**EXERCISE INSTRUCTIONS:**
Exact copy, no pictures: reproduce the lines from the one that holds "Screen dimensions: 800x600" through the end of the entries.
START DATA SHOWN
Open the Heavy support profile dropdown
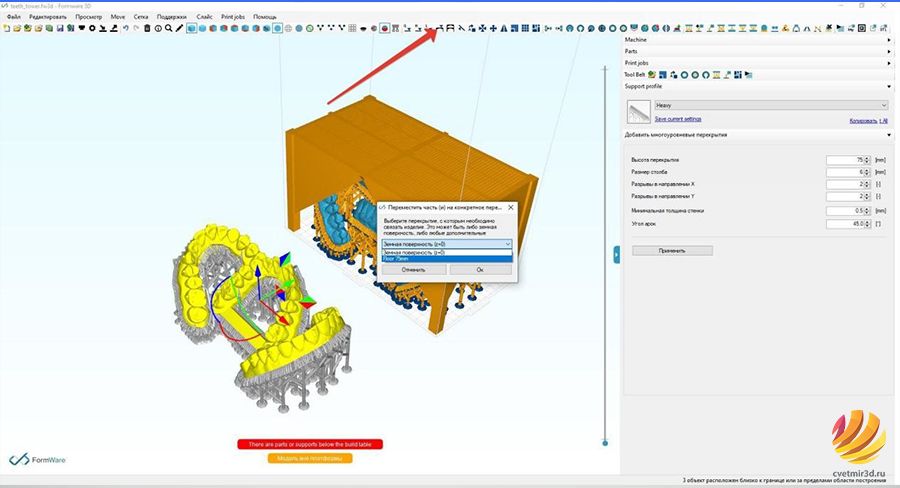This screenshot has height=488, width=900. pyautogui.click(x=771, y=105)
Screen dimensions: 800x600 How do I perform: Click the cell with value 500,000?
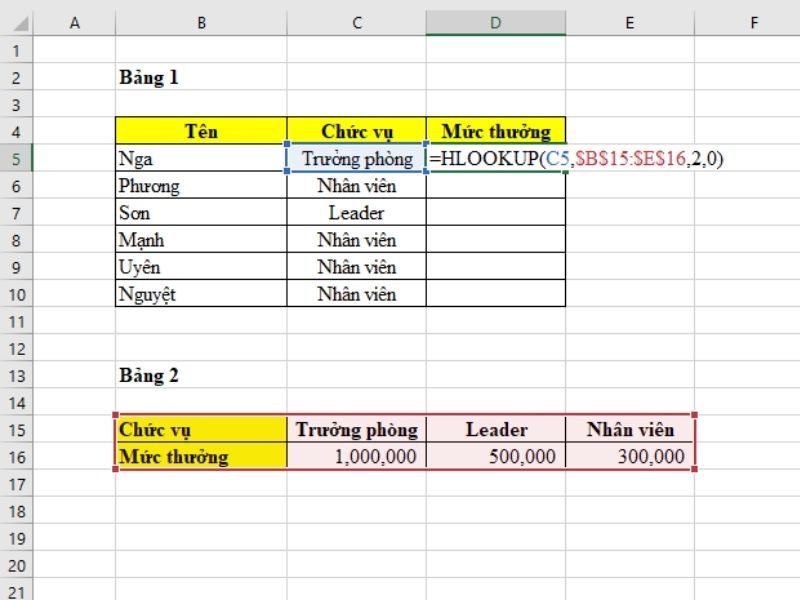[x=495, y=457]
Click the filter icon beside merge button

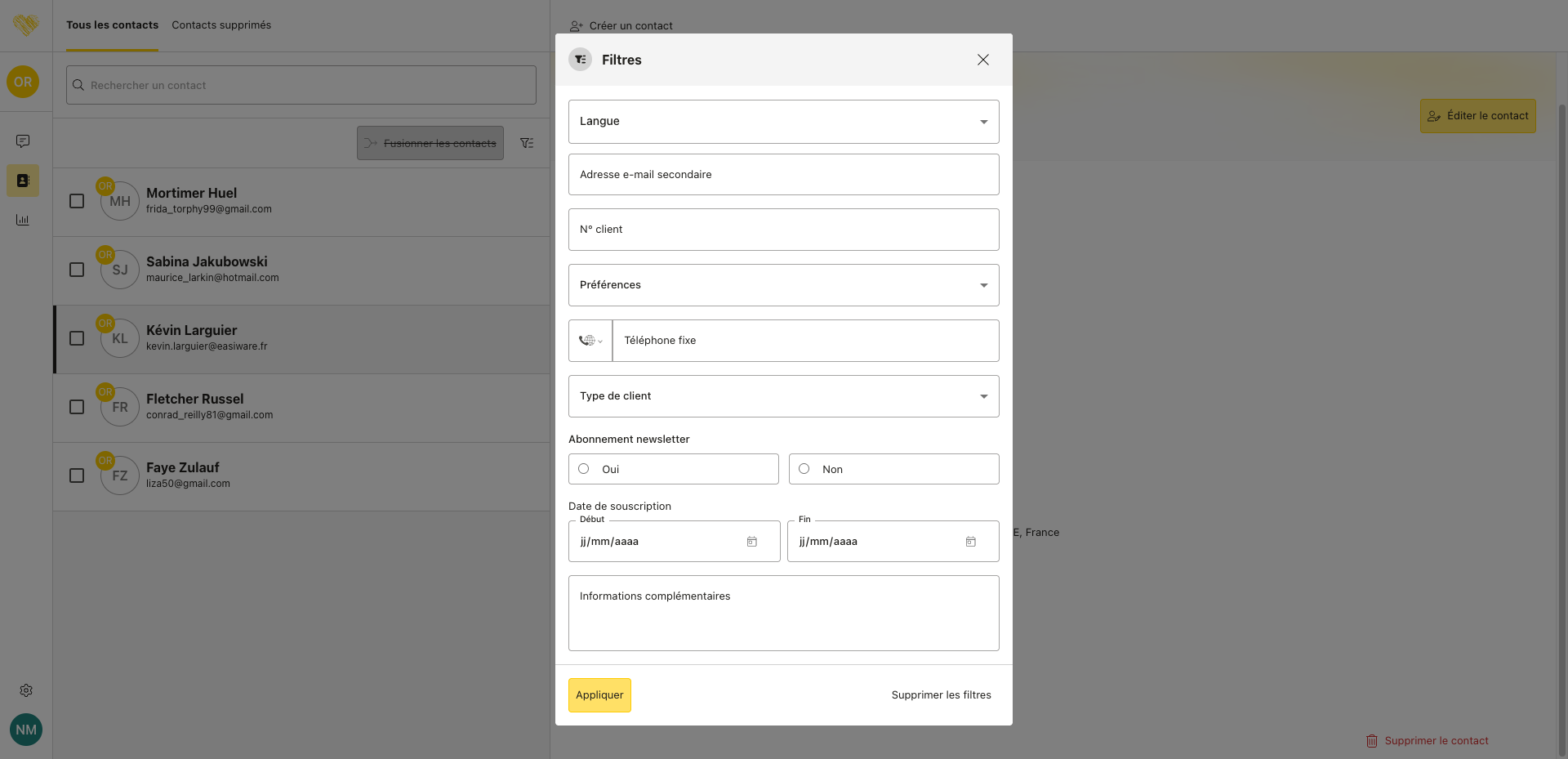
END DATA SHOWN
**SOLUTION BELOW:**
Screen dimensions: 800x600 How do I perform: Click the cell with value 500,000?
[x=495, y=457]
Click the filter icon beside merge button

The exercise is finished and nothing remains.